C’è anche un’altra cosa. Steve Jobs ha lasciate dette tante cose, ma quella dell’ intersezione tra tecnologia e arti liberali , pur avendo fatto meno rumore di altre, dovrebbe comparire nei libri di storia.
Le arti liberali erano tali perché chi le padroneggiava poteva mantenersi libero e una di queste era la retorica, inteso come nome di disciplina e non come discorso noioso e pomposo.
I podcaster sono i retori del nostro tempo, quelli veri a dispetto dei miliardi di interazioni dei video su TikTok. Gente che si mantiene libera, che ci mantiene liberi.
Da Matteo, Filippo, Roberto e tutti gli altri imparo ogni giorno un’altra necessità che Jobs aveva intuito: arrivare a dare alla gente quello che la gente non sa di volere. Non è colpa della gente né merito di chicchessia, siamo semplicemente fatti così come specie. Non sappiamo realmente quello che vogliamo e a volte abbiamo bisogno di qualcuno che ce lo dica, con voce pulita, passione e sense of humor.

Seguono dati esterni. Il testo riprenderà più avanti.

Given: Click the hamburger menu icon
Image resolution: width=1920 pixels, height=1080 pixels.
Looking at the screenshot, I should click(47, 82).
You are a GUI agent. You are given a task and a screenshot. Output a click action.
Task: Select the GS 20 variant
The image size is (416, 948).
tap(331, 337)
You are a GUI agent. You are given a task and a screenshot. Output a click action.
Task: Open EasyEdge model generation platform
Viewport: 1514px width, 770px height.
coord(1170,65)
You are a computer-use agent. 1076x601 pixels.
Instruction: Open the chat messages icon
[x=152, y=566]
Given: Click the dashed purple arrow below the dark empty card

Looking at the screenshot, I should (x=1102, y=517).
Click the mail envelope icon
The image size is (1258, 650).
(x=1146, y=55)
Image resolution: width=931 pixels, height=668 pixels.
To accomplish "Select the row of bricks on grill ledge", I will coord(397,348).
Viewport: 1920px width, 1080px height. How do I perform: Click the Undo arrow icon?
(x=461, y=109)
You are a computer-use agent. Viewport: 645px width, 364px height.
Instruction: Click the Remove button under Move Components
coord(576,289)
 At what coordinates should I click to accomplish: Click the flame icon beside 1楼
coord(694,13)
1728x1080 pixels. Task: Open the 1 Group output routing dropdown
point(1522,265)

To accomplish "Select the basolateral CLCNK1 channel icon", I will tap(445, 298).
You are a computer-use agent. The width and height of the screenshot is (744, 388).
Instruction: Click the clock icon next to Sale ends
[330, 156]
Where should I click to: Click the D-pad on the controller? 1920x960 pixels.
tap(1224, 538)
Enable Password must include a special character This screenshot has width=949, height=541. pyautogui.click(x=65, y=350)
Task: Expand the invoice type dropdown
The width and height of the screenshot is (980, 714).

Domani, anzi, oggi è già possibile fare parlare una voce artificiale come se fosse la nostra. A brevissimo qualcuno compierà la tragica crasi e registrerà podcast con testo creato da un sistema generativo e la propria voce riprodotta dal software specializzato.
Saranno cose di una noia mortale che agevoleranno il prossimo inverno dell’intelligenza artificiale.
I podcaster. Gli ultimi che rimarranno indelebilmente, irresistibilmente, fantasticamente umani. Artisti liberali.
E adesso tutti a prendersi un microfono come si deve, ché gli altri per sentire male, alzare lo stress e provare fastidio, hanno già le chiamate WhatsApp.